> Extract to read:
From Questiones super geometriam Euclidis*
(The Latitude of Forms)

- NICOLE ORESME

Question 10

Consequently it is sought whether some quadrangular surface is uniformly difform in altitude.

It is argued in the negative: for no altitude is difformly uniform, therefore no altitude is uniformly difform. The consequence holds by analogy. The antecedent is evident, for it, that which is uniform or equal there is no difformity or inequality.

The opposite is argued: there is some uniform altitude, therefore there is some uniformly difform altitude.

In the first place we must consider the question under inquiry. Then secondly we must apply it to the matter as concerned with mean qualities.

In connection with the first, it is to be known that the altitude of a surface is measured by a perpendicular line lying directly upon the base, as can be evident in a figure [see Fig. 55.1]. Secondly, it is to be noted that a surface is said to be uniformly and equally high when all the lines by which the altitude is measured are equal; it is said to be difformly high when they are unequal and they rise to a line which is not parallel to the base. Thirdly, it is to be noted that an altitude is said to be uniformly difform when any three or more of the lines which are at equal distances apart exceed one another according to arithmetic proportion, i.e., by the amount that one line exceeds the second, so the second exceeds the third [see Fig. 55.2]. From this it is evident that the upper line limiting them [i.e., the perpendiculars] is a straight line not parallel to the base.
Fourthly, it is to be noted that an altitude is said to be difformly difform when the [perpendicular] lines do not exceed one another in this manner; and in such a case the line crossing through their summits is not a straight line [see Fig. 55.3). And the difformity in altitude varies according to the variation of such a [summit] line.

As for the second part, namely the mathematical mean which is in qualities and velocities, it is to be noted firstly that in quality two things are to be imagined, namely intensity according to degrees and extension through the subject; and therefore such a quality is imagined to have two dimensions.2 Accordingly we sometimes say that it has "latitude," understanding by this, "intensity," on the ground that we understand its "extension" by the term "longitude." [Hence every latitude presupposes longitude.] Secondly it is to be noted that a quality can be imagined to reside in a point, or in an indivisible subject like a soul. It can also be imagined to be in a line, as well as in a surface or in a body.

1. Hence let this be the first conclusion, that the quality of a point or an indivisible subject is to be imagined as a line, for it has only one dimension, namely intensity. From this it follows that such a quality, like knowledge or virtue, ought not to be described as either "uniform" or "difform," just as a line is not properly said to he "uniform" or "difform." It follows also that one speaks improperly of a latitude of knowledge or virtue since no longitude is to be imagined there and every latitude presupposes longitude.

2. The second conclusion is that the quality of a line is imagined as a surface whose longitude is the rectilinear extension of the subject and whose latitude is its intensity which is imagined by lines perpendicular to the line which is the subject.

Collection entries:
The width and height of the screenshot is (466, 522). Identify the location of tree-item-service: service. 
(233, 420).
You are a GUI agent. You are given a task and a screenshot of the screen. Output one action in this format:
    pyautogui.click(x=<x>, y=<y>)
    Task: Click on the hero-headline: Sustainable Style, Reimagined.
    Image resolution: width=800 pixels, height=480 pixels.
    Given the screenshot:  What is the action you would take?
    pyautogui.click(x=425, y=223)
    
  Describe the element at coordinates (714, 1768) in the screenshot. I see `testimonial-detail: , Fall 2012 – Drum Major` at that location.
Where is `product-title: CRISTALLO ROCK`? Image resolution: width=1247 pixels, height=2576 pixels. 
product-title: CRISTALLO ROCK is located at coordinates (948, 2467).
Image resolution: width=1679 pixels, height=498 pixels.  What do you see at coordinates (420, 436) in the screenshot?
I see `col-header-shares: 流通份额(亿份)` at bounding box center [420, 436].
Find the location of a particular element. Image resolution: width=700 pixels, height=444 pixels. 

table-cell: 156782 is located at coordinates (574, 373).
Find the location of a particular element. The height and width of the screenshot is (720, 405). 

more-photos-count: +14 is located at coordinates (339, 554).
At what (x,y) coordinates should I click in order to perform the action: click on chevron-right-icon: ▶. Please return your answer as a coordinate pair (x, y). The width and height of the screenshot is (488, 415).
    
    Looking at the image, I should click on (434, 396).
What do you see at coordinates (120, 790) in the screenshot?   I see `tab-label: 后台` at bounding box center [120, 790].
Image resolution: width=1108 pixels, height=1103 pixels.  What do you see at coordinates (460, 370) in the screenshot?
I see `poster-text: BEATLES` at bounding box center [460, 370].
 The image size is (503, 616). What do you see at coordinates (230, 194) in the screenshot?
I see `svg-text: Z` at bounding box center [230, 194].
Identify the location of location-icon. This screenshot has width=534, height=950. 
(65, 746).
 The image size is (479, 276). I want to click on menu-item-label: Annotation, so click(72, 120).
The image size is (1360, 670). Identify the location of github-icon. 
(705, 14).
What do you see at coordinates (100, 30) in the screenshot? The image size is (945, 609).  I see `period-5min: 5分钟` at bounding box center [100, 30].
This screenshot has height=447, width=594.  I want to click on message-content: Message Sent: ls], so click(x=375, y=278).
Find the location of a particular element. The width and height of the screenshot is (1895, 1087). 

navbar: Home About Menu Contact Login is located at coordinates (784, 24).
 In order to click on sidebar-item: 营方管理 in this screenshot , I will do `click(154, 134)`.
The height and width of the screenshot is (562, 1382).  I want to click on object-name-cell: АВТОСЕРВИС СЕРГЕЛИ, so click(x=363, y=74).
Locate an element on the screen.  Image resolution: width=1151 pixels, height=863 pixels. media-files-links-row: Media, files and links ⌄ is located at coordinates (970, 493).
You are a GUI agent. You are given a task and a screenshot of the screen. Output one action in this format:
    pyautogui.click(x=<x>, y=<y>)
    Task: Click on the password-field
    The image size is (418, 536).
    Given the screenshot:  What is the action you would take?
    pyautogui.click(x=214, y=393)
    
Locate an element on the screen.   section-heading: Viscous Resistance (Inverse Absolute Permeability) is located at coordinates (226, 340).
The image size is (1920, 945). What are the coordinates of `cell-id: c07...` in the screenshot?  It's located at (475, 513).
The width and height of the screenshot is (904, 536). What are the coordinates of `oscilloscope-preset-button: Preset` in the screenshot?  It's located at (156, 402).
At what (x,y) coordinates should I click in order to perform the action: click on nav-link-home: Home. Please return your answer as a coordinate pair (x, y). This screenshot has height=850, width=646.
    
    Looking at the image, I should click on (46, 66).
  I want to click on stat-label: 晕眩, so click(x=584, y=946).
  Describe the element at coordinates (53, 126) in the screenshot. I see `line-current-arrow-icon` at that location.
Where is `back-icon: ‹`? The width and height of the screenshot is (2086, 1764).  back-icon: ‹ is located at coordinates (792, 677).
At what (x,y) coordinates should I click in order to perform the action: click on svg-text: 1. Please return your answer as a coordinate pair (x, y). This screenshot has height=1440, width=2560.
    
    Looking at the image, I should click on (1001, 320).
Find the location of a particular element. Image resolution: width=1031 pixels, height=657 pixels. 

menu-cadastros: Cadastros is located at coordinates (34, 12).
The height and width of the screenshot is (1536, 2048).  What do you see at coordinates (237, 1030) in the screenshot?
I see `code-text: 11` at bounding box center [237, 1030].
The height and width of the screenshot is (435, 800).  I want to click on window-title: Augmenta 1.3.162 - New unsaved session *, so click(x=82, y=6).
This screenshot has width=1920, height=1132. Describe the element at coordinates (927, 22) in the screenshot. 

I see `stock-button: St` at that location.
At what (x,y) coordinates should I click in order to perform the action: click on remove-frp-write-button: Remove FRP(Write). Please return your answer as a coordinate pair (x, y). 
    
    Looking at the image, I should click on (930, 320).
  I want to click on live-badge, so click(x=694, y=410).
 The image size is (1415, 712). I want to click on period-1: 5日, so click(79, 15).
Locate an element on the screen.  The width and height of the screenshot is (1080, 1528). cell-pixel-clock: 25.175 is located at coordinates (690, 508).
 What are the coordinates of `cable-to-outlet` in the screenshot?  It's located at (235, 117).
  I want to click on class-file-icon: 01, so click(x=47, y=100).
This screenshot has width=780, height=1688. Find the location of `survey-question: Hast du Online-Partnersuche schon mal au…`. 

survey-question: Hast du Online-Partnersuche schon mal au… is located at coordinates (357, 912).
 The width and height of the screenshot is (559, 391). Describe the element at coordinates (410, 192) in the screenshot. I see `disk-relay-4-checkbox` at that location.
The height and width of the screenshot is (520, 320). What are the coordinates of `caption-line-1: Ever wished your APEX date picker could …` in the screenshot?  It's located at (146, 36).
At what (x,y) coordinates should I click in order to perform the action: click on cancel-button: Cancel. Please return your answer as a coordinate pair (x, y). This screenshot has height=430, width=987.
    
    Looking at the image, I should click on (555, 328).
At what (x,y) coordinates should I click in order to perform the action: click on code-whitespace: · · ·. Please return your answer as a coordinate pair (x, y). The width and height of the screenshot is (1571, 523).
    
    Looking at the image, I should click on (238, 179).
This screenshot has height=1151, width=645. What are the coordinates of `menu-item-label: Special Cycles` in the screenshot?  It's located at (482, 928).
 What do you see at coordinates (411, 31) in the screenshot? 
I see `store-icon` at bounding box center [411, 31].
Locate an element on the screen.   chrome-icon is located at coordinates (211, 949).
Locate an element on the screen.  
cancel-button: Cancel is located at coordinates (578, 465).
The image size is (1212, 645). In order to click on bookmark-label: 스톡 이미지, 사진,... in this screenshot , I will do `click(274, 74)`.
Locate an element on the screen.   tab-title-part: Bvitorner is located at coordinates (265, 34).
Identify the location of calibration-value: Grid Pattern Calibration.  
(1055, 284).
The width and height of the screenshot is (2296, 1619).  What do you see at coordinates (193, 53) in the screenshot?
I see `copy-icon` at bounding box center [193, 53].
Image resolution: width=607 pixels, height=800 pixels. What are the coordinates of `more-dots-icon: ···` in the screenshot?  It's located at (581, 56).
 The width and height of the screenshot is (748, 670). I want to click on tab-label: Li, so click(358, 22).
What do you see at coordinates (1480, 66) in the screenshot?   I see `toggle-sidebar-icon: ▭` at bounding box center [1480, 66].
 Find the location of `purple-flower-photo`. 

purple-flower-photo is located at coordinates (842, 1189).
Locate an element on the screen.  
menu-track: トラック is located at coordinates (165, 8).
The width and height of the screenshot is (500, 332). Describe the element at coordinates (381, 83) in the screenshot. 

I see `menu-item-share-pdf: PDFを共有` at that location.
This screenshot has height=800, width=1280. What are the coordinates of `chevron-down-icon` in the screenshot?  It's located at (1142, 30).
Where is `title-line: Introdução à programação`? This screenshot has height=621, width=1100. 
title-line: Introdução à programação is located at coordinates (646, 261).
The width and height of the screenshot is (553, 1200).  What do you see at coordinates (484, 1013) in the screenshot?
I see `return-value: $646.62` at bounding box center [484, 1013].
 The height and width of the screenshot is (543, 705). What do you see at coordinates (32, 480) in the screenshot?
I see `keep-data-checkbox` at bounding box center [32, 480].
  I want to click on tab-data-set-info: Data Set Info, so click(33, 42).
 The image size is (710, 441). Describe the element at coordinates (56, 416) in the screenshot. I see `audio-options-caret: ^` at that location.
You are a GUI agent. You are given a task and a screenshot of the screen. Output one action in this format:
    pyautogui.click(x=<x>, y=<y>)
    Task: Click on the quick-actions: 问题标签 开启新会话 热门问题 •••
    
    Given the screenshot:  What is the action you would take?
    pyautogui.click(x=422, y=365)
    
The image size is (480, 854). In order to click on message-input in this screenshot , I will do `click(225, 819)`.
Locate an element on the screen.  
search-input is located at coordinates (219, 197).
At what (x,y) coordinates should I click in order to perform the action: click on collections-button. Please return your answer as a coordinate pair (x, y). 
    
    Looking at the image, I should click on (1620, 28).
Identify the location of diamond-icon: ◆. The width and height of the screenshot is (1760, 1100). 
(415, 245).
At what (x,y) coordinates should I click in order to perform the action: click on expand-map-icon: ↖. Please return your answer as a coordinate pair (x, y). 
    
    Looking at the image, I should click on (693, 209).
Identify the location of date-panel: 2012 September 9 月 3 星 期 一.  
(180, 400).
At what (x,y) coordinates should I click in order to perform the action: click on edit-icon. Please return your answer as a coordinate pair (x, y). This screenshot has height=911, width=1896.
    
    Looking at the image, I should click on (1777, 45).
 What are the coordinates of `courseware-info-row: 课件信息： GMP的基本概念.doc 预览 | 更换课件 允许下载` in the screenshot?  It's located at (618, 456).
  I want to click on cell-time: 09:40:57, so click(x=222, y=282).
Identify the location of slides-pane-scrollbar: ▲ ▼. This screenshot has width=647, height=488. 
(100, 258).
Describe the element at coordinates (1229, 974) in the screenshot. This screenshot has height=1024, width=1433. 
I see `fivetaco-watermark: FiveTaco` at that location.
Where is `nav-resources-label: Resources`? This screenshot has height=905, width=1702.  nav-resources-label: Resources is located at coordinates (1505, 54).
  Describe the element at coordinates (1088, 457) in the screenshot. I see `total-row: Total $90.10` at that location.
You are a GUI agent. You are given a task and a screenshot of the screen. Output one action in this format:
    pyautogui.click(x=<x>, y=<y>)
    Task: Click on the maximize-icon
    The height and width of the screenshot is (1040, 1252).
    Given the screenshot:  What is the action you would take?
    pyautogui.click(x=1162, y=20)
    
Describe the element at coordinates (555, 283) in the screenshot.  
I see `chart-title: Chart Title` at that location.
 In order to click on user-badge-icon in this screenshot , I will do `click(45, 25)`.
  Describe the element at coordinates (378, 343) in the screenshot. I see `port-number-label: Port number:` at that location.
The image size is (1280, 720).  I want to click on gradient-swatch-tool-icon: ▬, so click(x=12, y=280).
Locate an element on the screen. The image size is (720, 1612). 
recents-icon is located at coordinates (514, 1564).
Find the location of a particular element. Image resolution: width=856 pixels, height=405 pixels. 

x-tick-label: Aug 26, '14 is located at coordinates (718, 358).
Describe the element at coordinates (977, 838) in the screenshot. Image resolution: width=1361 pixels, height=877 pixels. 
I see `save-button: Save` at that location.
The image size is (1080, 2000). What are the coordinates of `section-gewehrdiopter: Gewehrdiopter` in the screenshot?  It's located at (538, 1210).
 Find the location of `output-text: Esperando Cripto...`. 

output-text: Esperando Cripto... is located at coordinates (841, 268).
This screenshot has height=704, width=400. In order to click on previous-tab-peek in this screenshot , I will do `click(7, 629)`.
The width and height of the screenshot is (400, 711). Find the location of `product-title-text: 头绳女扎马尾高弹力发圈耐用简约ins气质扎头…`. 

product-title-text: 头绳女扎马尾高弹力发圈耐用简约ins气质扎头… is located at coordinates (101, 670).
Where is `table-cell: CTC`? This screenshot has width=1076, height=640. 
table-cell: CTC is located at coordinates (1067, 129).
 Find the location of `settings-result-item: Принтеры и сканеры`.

> Exercises:
**1)** Answer these questions using the extract on the latitude of forms, and mark each answer with its letter:
(a) What measures the altitude of a surface?
(b) Which two things are to be imagined in quality?
(c) What is the quality of a point or an indivisible subject imagined as in the first conclusion?
**2)** In the extract on the latitude of forms, rewrite the paragraph that begins "As for the second part" as a short list that keeps its main facts.
**3)** Copy the part of the extract on the latitude of forms that opens with the words containing "From Questiones super" and closes with "difform in altitude.".
The listing is not needed for any of this work.

> Outputs in order:
**1)**
(a) A perpendicular line lying directly upon the base.
(b) Intensity according to degrees and extension through the subject.
(c) A line.

**2)**
- A quality is imagined as having two dimensions: intensity according to degrees, and extension through the subject.
- "Latitude" is sometimes used to mean intensity, and "longitude" is used to mean extension. Every latitude presupposes longitude.
- A quality can be imagined to reside in a point or in an indivisible subject such as a soul. It can also be imagined in a line, a surface, or a body.

**3)**
From Questiones super geometriam Euclidis*
(The Latitude of Forms)

- NICOLE ORESME

Question 10

Consequently it is sought whether some quadrangular surface is uniformly difform in altitude.